▶ [TASK] Go through the data below and return each line where the string "date" occurs.
___ DATA RECORDS ___
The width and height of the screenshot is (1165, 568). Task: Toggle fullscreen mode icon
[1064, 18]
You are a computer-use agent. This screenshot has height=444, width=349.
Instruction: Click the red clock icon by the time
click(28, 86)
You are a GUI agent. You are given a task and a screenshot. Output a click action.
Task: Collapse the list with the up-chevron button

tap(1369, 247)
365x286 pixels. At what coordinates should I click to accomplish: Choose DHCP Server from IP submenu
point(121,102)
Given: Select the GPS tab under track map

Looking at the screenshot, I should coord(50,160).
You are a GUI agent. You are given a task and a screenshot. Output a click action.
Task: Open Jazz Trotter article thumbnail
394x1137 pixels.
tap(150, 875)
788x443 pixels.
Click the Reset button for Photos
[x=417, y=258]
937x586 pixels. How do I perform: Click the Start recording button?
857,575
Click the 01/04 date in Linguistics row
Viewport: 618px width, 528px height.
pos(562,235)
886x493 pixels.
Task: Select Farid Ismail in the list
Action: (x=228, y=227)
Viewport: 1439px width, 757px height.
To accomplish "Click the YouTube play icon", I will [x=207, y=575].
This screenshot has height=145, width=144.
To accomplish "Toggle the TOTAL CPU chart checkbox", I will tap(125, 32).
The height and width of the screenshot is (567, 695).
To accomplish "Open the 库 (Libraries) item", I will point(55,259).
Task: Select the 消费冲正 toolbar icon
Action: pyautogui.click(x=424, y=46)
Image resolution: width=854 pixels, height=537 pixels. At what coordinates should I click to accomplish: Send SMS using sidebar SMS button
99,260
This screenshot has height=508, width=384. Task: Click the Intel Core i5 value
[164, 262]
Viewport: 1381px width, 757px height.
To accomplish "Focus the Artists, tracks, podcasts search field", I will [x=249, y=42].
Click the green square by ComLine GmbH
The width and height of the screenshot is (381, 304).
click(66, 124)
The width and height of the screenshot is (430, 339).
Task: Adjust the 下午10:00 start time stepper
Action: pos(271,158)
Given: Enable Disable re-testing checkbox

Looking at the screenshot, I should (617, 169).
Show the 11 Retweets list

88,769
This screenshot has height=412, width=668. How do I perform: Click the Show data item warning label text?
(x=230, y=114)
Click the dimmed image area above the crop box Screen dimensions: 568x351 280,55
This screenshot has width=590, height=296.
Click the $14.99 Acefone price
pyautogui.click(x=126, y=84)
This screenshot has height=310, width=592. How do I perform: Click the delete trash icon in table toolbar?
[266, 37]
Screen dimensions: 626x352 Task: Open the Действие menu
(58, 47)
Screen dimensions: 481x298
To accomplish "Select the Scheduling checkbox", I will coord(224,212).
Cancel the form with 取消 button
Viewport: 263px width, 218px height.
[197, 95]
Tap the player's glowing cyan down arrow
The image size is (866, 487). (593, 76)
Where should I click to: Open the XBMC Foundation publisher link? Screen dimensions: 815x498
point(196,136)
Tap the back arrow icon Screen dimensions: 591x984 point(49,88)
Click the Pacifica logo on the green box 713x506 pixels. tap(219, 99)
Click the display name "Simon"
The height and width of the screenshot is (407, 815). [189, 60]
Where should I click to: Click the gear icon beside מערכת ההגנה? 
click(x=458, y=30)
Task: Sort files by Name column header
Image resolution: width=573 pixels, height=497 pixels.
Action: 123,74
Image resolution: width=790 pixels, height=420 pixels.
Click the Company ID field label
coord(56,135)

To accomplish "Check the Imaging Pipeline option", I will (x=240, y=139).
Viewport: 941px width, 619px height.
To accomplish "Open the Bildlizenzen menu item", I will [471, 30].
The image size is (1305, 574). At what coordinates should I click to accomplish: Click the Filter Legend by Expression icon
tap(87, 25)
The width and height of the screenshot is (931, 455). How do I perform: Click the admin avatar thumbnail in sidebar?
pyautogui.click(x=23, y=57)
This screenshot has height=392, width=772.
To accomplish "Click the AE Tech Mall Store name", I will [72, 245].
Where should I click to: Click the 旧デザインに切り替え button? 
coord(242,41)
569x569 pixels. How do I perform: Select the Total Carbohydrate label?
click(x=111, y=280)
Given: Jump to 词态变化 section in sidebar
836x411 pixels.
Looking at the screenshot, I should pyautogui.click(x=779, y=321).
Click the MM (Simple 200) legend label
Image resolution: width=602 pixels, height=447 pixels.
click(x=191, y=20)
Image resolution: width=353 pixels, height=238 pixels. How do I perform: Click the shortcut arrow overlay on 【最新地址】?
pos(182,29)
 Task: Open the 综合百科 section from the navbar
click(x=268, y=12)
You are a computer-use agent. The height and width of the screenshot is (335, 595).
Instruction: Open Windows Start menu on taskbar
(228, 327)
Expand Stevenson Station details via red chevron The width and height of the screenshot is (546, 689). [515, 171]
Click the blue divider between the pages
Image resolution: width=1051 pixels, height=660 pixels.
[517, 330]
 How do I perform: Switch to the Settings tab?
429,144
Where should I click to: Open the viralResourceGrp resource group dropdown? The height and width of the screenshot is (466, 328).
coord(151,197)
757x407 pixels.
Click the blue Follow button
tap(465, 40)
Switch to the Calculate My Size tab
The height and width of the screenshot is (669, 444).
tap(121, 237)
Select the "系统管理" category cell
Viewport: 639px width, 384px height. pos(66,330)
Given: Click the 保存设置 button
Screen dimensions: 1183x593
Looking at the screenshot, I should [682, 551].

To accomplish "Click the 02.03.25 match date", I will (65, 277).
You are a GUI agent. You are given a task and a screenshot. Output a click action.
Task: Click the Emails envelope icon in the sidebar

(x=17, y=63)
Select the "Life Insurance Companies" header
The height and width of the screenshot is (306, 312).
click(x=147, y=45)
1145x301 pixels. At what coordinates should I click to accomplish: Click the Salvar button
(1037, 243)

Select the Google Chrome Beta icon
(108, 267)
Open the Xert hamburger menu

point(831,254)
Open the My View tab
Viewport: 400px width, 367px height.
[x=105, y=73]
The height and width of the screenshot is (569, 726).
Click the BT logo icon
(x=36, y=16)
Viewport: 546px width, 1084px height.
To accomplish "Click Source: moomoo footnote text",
___
▶ [ANSWER BOX]
Click the 01/04 date in Linguistics row
To accomplish "Click the 02.03.25 match date", I will (65, 277).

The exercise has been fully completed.